> _TASK INSTRUCTIONS_
The records that follow must be transcribed exactly, each one in full.

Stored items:
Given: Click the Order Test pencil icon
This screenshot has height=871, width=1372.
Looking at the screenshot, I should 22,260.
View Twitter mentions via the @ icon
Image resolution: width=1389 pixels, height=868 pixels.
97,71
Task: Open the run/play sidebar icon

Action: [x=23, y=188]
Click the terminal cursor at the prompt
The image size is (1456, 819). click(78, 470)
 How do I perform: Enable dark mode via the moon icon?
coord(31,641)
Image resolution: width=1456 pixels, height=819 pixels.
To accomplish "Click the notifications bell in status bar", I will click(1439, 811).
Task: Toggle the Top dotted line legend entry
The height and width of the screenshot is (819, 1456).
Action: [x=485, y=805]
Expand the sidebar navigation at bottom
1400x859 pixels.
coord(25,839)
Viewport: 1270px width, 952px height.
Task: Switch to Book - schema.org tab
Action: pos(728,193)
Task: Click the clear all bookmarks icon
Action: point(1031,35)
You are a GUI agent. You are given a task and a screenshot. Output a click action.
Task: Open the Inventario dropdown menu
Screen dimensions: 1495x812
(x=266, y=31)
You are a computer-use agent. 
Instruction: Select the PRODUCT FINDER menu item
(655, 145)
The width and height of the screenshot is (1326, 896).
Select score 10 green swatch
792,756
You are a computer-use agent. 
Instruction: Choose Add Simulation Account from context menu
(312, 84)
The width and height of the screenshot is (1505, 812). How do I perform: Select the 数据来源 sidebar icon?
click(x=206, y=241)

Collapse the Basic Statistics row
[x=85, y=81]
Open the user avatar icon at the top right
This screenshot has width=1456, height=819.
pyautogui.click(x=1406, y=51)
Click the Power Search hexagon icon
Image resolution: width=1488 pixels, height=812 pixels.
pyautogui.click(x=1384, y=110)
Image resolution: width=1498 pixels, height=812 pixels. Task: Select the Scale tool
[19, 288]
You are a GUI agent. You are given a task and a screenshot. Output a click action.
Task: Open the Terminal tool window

> _RESPONSE FOR THIS EXERCISE_
Given: Click the Order Test pencil icon
This screenshot has height=871, width=1372.
Looking at the screenshot, I should 22,260.
View Twitter mentions via the @ icon
Image resolution: width=1389 pixels, height=868 pixels.
97,71
Task: Open the run/play sidebar icon

Action: [x=23, y=188]
Click the terminal cursor at the prompt
The image size is (1456, 819). click(78, 470)
 How do I perform: Enable dark mode via the moon icon?
coord(31,641)
Image resolution: width=1456 pixels, height=819 pixels.
To accomplish "Click the notifications bell in status bar", I will click(1439, 811).
Task: Toggle the Top dotted line legend entry
The height and width of the screenshot is (819, 1456).
Action: [x=485, y=805]
Expand the sidebar navigation at bottom
1400x859 pixels.
coord(25,839)
Viewport: 1270px width, 952px height.
Task: Switch to Book - schema.org tab
Action: pos(728,193)
Task: Click the clear all bookmarks icon
Action: point(1031,35)
You are a GUI agent. You are given a task and a screenshot. Output a click action.
Task: Open the Inventario dropdown menu
Screen dimensions: 1495x812
(x=266, y=31)
You are a computer-use agent. 
Instruction: Select the PRODUCT FINDER menu item
(655, 145)
The width and height of the screenshot is (1326, 896).
Select score 10 green swatch
792,756
You are a computer-use agent. 
Instruction: Choose Add Simulation Account from context menu
(312, 84)
The width and height of the screenshot is (1505, 812). How do I perform: Select the 数据来源 sidebar icon?
click(x=206, y=241)

Collapse the Basic Statistics row
[x=85, y=81]
Open the user avatar icon at the top right
This screenshot has width=1456, height=819.
pyautogui.click(x=1406, y=51)
Click the Power Search hexagon icon
Image resolution: width=1488 pixels, height=812 pixels.
pyautogui.click(x=1384, y=110)
Image resolution: width=1498 pixels, height=812 pixels. Task: Select the Scale tool
[19, 288]
You are a GUI agent. You are given a task and a screenshot. Output a click action.
Task: Open the Terminal tool window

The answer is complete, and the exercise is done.